| Dataset entries |
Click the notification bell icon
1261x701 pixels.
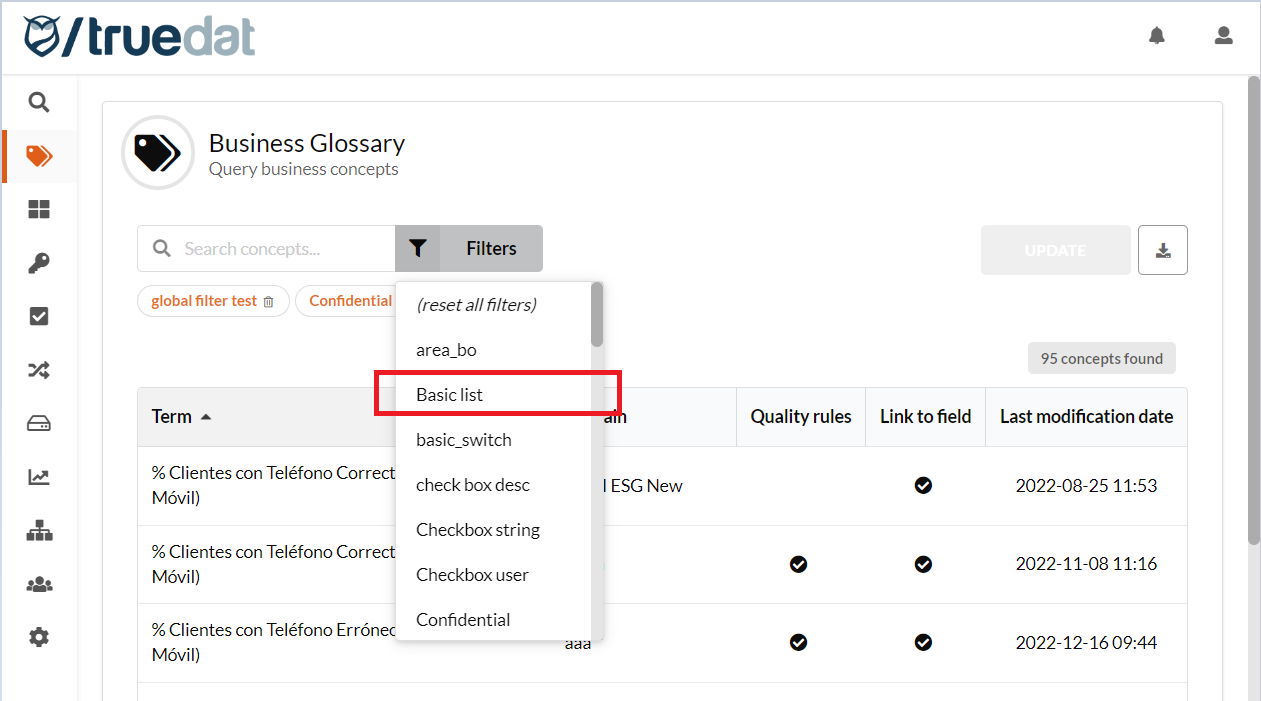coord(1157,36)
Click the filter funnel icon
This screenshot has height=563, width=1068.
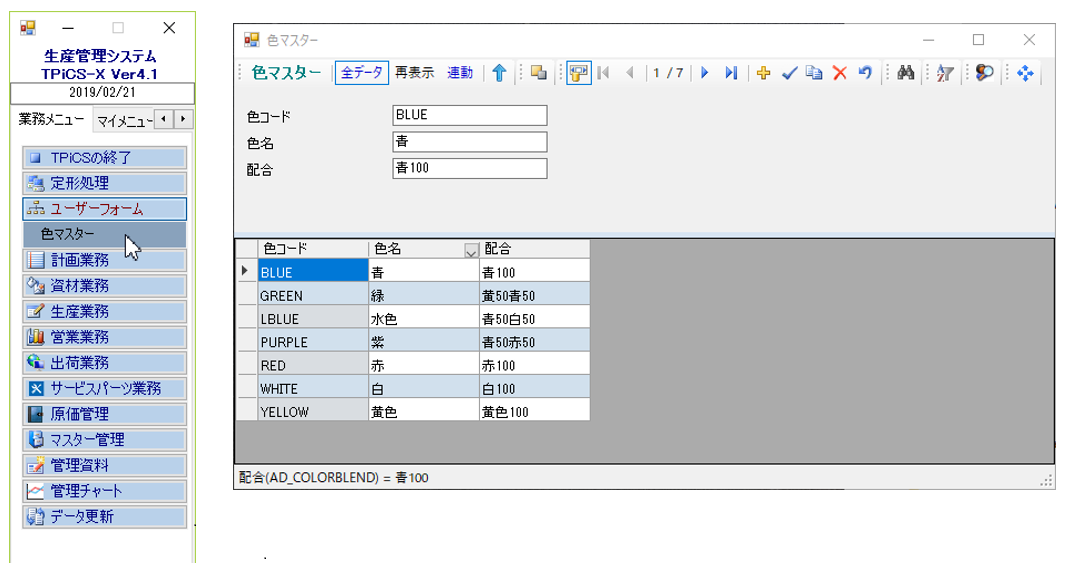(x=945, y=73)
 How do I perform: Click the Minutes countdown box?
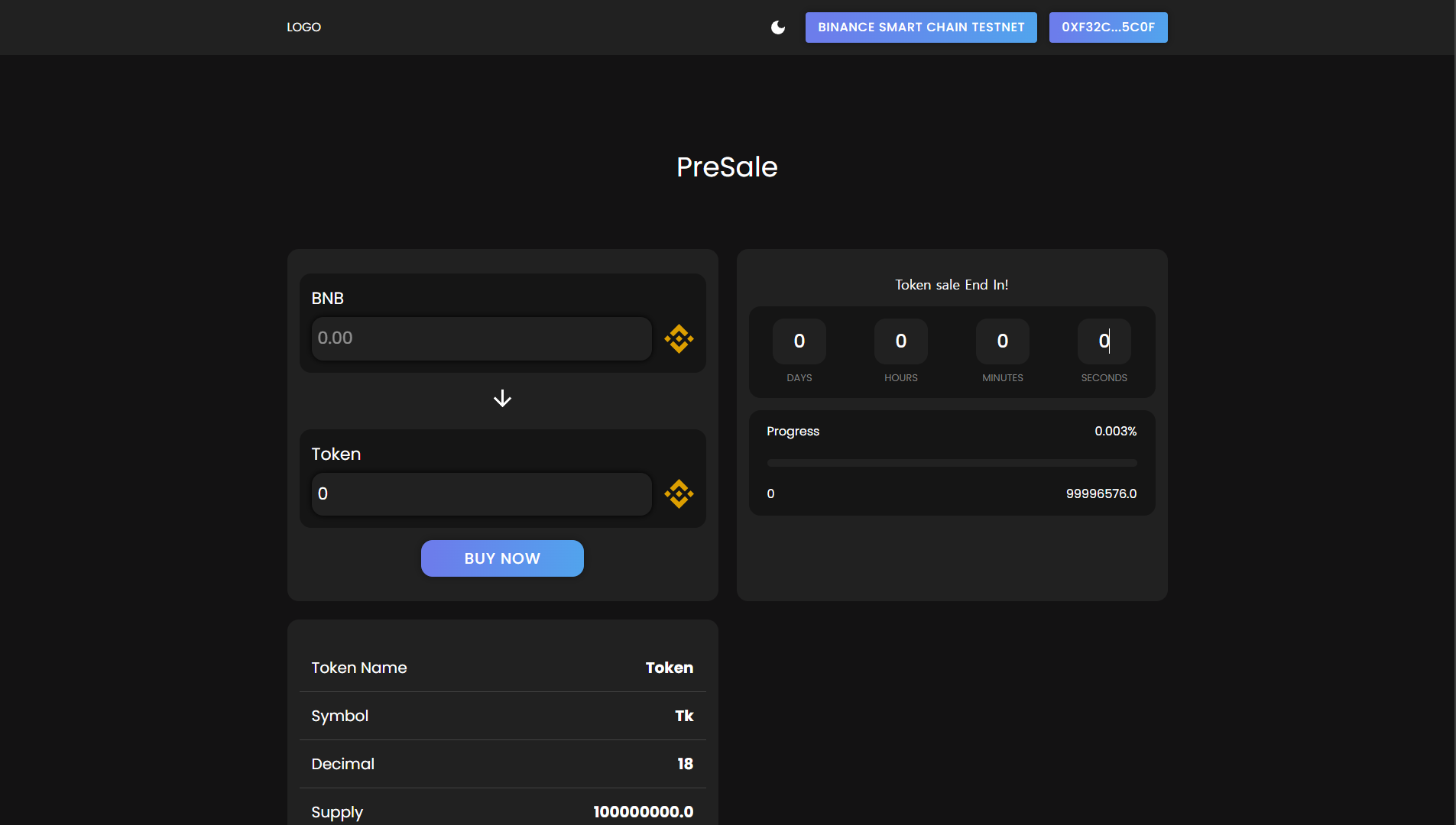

| Work instruction |
Please find every line in the records above that holds the word "Click" and copy it.

| Response to this task |
Click the notification bell icon
Click the filter funnel icon
 How do I perform: Click the Minutes countdown box?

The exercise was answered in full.